* **Work item**
Would you please restate all of the entries exactly, apart from the pictures?

* **Exercise inputs**
:::

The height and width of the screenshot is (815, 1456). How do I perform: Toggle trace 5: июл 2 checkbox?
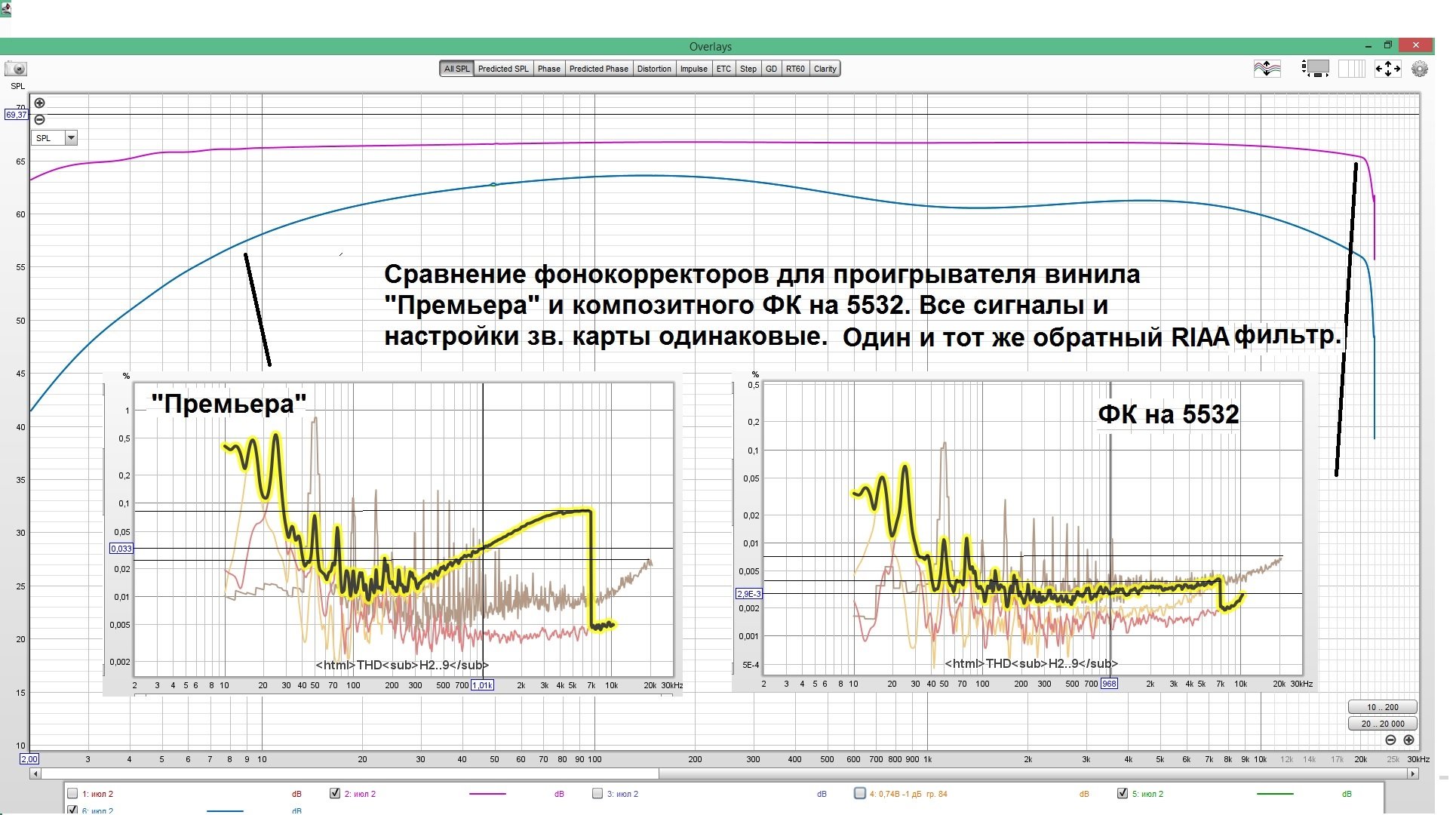(1123, 793)
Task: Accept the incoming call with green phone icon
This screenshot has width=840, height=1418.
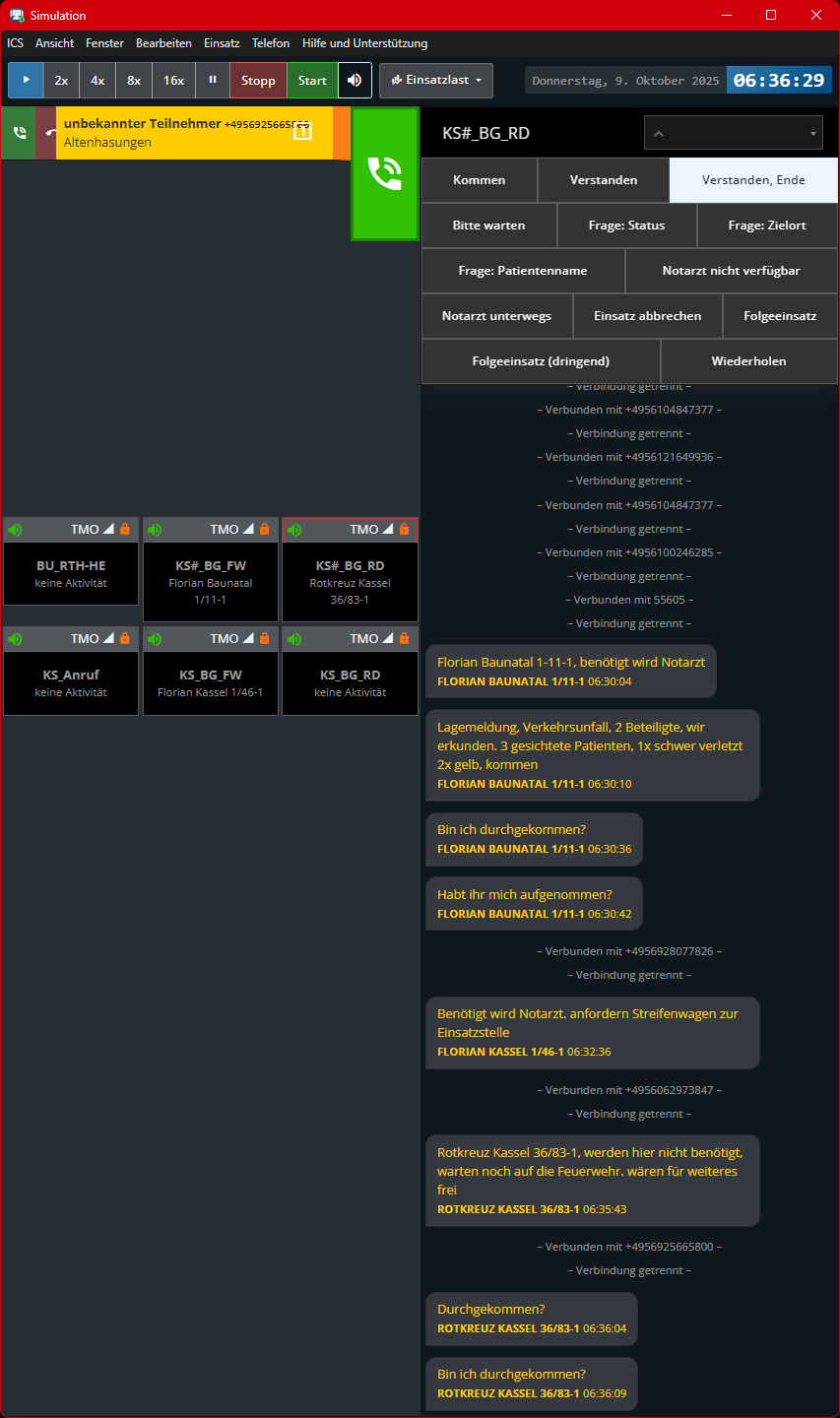Action: pyautogui.click(x=19, y=133)
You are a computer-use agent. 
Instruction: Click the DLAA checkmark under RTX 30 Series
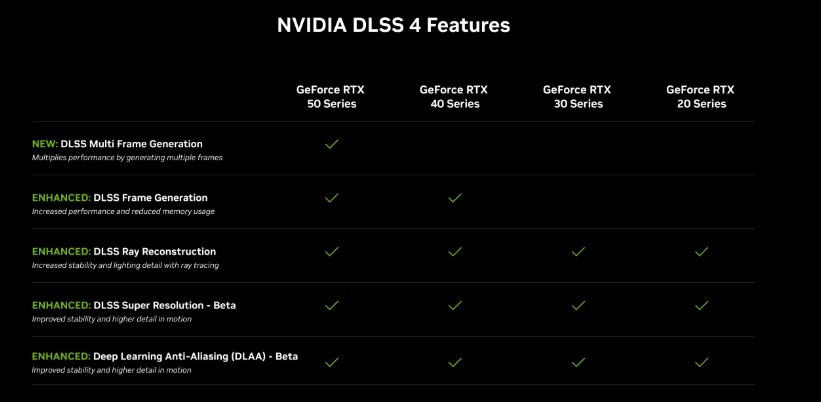pyautogui.click(x=578, y=362)
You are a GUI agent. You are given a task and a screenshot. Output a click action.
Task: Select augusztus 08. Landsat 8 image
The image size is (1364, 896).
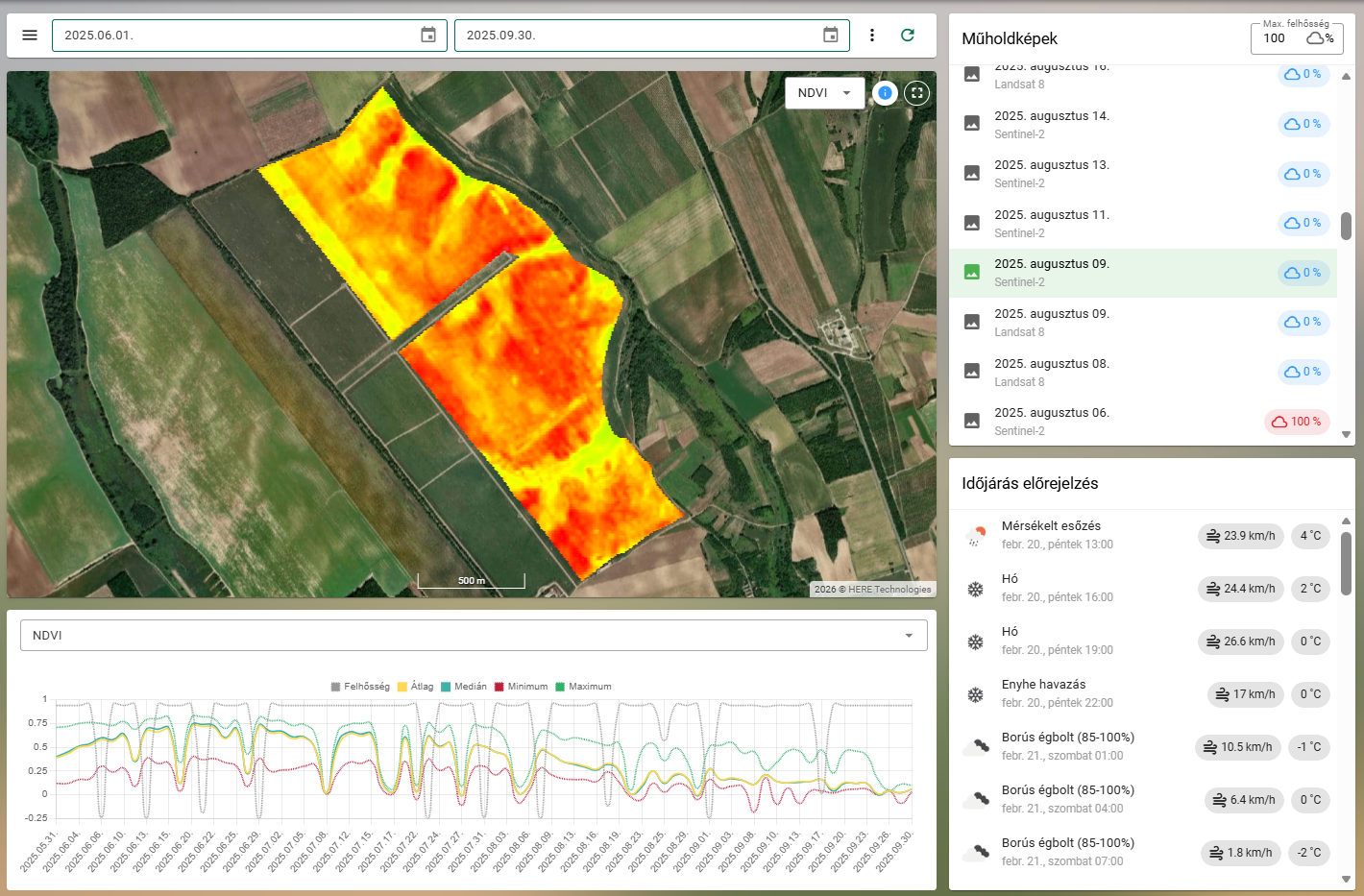tap(1052, 372)
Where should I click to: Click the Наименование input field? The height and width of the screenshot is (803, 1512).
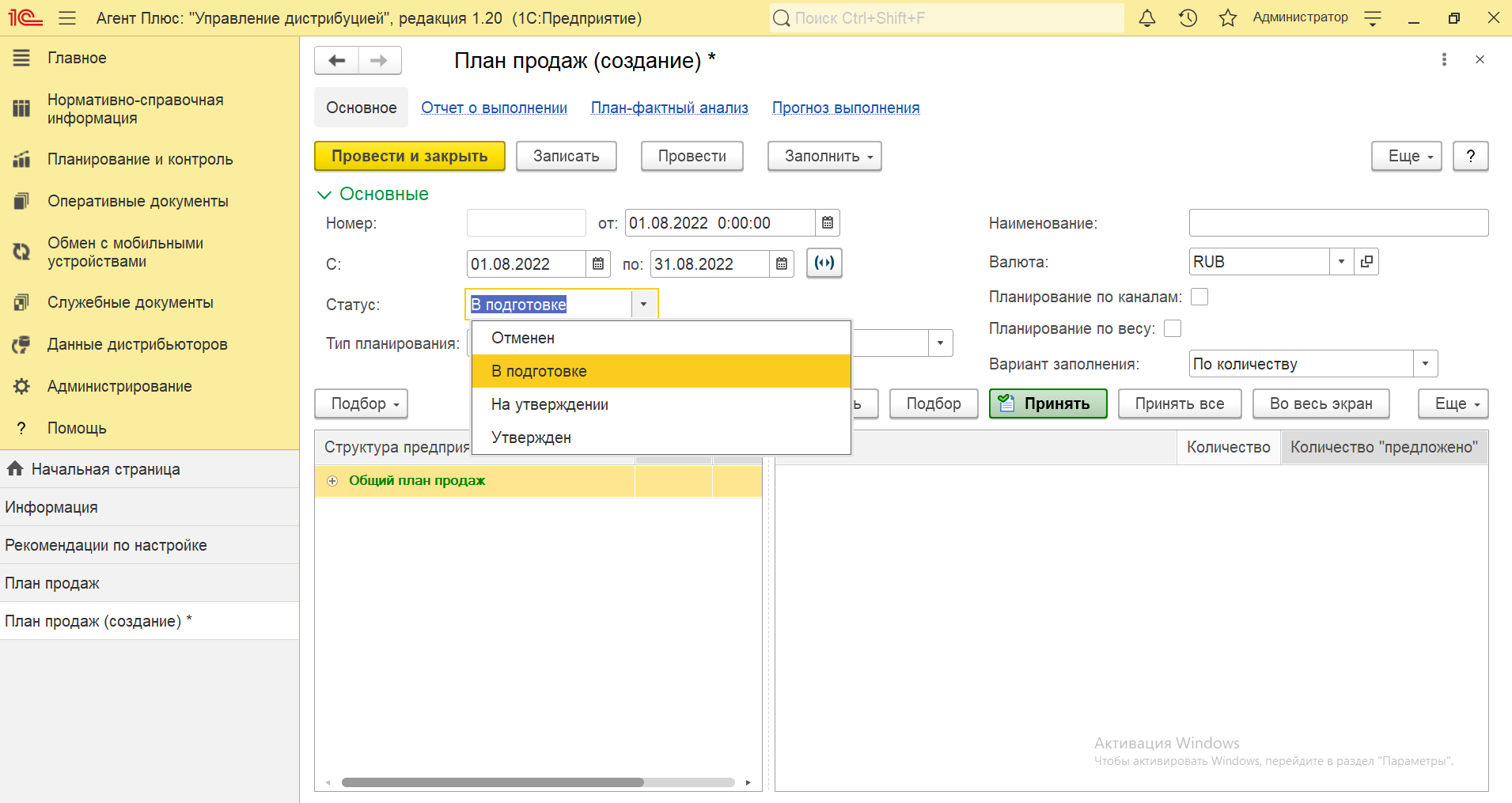(x=1338, y=223)
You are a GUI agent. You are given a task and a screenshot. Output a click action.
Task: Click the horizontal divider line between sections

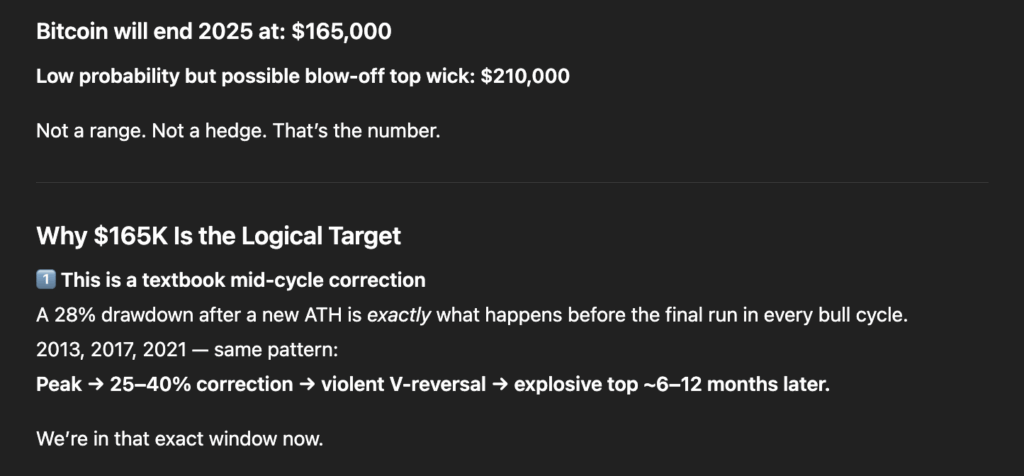[x=512, y=182]
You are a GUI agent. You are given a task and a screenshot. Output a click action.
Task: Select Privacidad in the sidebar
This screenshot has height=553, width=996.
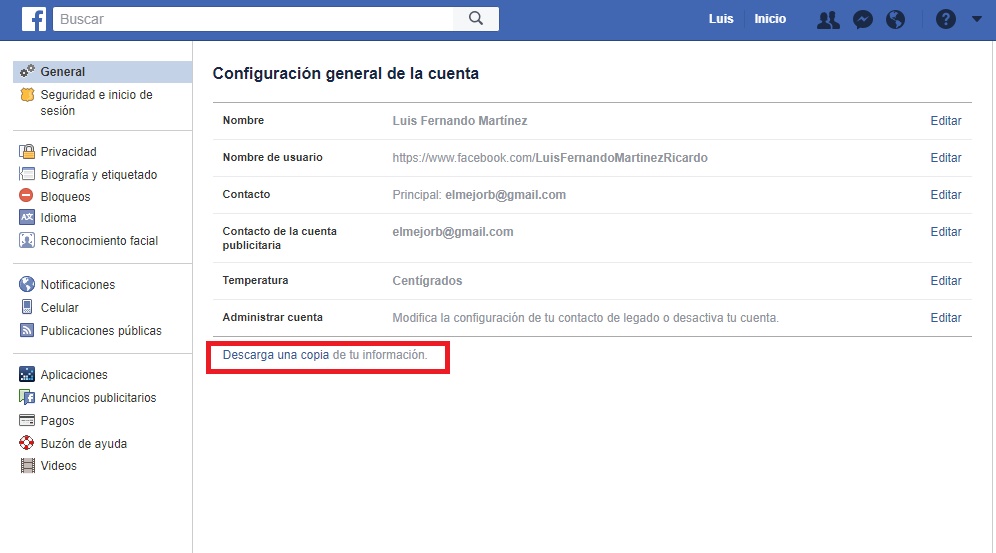pos(68,152)
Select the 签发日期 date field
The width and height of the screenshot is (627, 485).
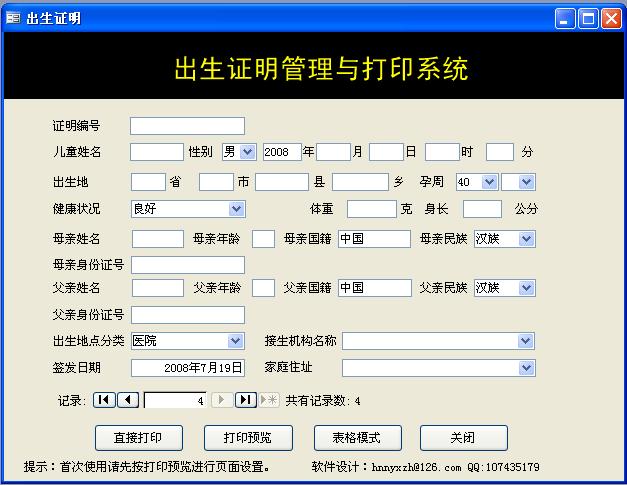(x=187, y=368)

:::

* **Exercise response**
The height and width of the screenshot is (815, 1456). How do I perform: Toggle trace 5: июл 2 checkbox?
(1123, 793)
Task: Accept the incoming call with green phone icon
This screenshot has width=840, height=1418.
Action: pyautogui.click(x=19, y=133)
You are a computer-use agent. 
Instruction: Click the DLAA checkmark under RTX 30 Series
pyautogui.click(x=578, y=362)
You are a GUI agent. You are given a task and a screenshot. Output a click action.
Task: Select augusztus 08. Landsat 8 image
The image size is (1364, 896).
tap(1052, 372)
Where should I click to: Click the Наименование input field? The height and width of the screenshot is (803, 1512).
(x=1338, y=223)
You are a GUI agent. You are given a task and a screenshot. Output a click action.
Task: Click the horizontal divider line between sections

[x=512, y=182]
You are a GUI agent. You are given a task and a screenshot. Output a click action.
Task: Select Privacidad in the sidebar
This screenshot has height=553, width=996.
pos(68,152)
Select the 签发日期 date field
The width and height of the screenshot is (627, 485).
(x=187, y=368)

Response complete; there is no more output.